大沢文夫先生がお亡くなりになったという知らせをうかがった。

いろいろなことが走馬灯のようによみがえってきた。


ぼくが大学院生の時に行っていたのは生物物理学会で、そこで、大沢先生は伝説的な存在だった。

ご自身が、「ルースカップリング」のモデルを出されるなど、やわらかな分子機械としての生物の本質をとらえる仕事をなさっていたことと、「大沢牧場」と呼ばれて、柳田敏雄先生を始めとする多くのすぐれた研究者を育てた、そのおおらかなお人柄が素敵だった。
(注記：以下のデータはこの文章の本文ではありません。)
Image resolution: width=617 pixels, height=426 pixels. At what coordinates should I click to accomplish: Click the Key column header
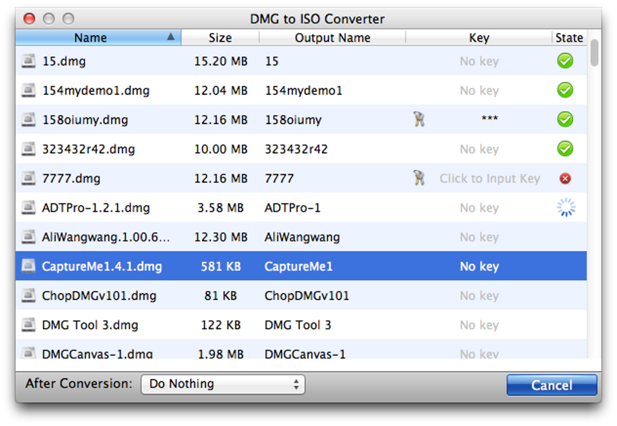click(x=478, y=38)
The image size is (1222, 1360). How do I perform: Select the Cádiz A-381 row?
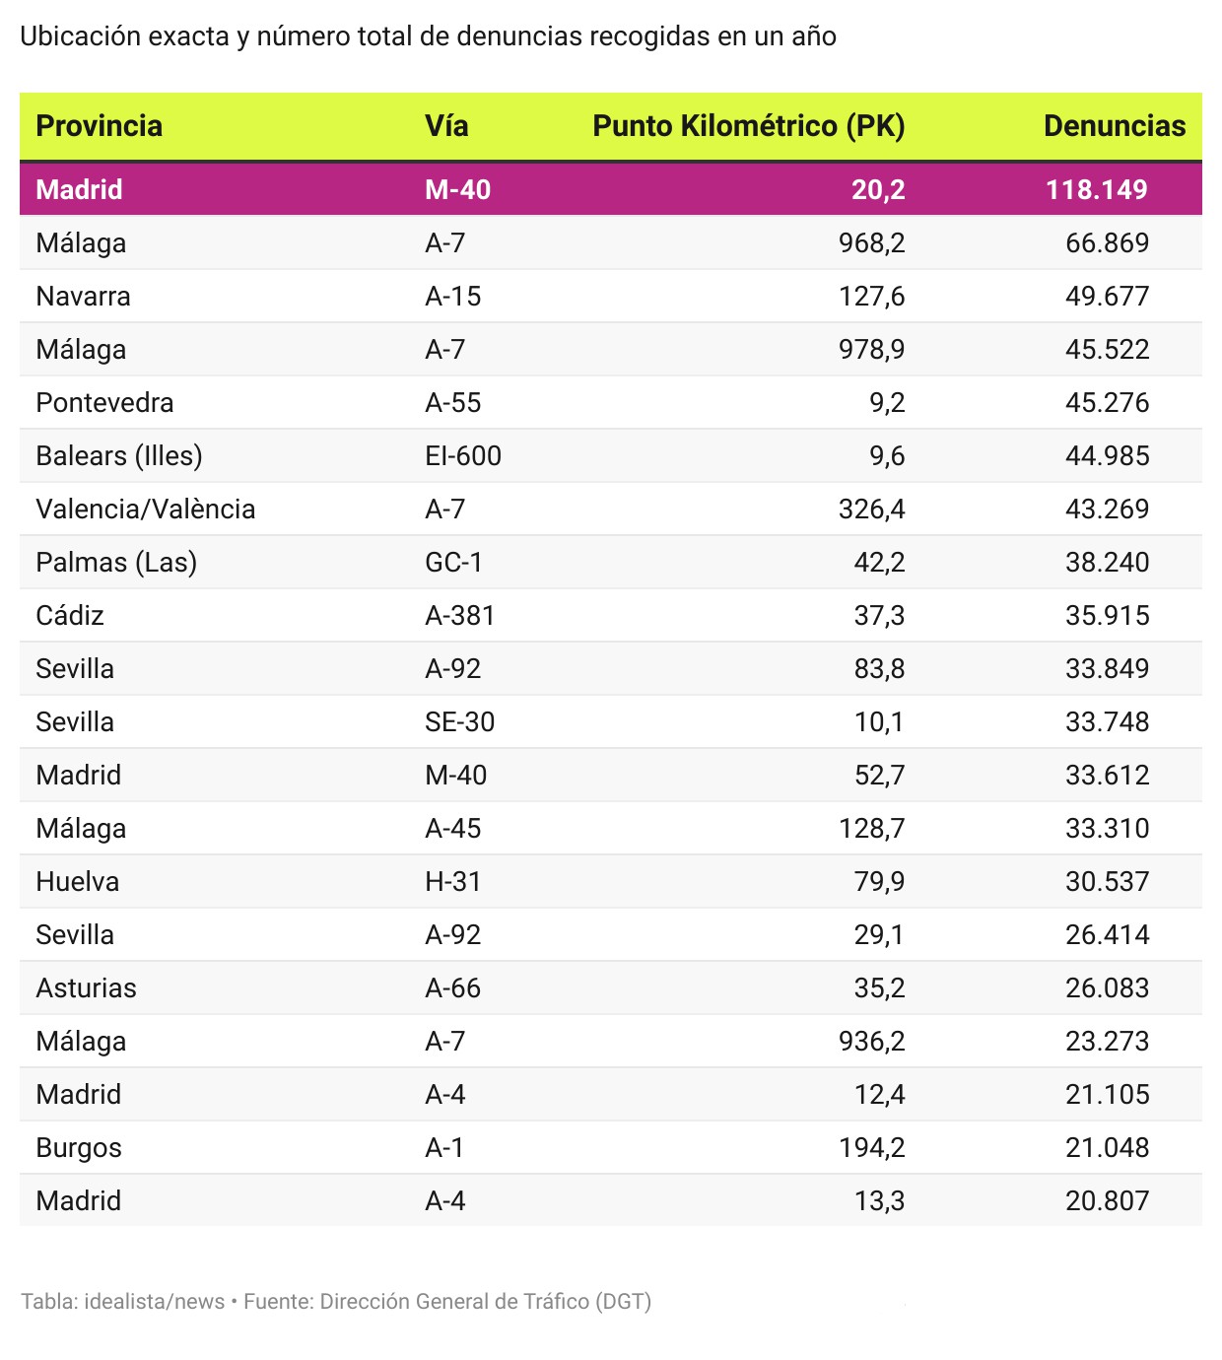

ある時、自分が主査の自分の学生の博士論文の審査の日だと忘れていて、大沢先生、お待ちしていますと呼びにこられて気づいたという。そんなおおらかな、ゆったりとしたところがあった。それで、お弟子さんたちに愛された。


大沢先生は、いつもそよ風のようにさっそうとしていて、それでいて物事の本質を見抜く鋭い目をお持ちだった。


やさしいと同時に、怖い存在だった。


脳科学を始めた後、一度、大沢先生の前でお話したことがある。


確か、生物物理夏の学校か何かだったと思う。


バイオロジカルモーションの話をして、男か女か、どれくらいの年齢かということまでわかることがあると話した。


そうしたら、大沢先生が立ち上がって、ご自身がハワイに行かれたとき、大沢先生が海岸を歩いていたら、地元の人かなにかに、歩き方で研究者とわかる、しかも、大阪大学の先生だということまでわかると言われたとか冗談を言われて、みんなも笑って、ぼくも笑った。


大沢先生が生涯追い続けたやわらかい生物像は、本当に本質だと思っています。


いつまでも、その面影は、心の中にあざやかにあります。


心から、ご冥福をお祈りいたします。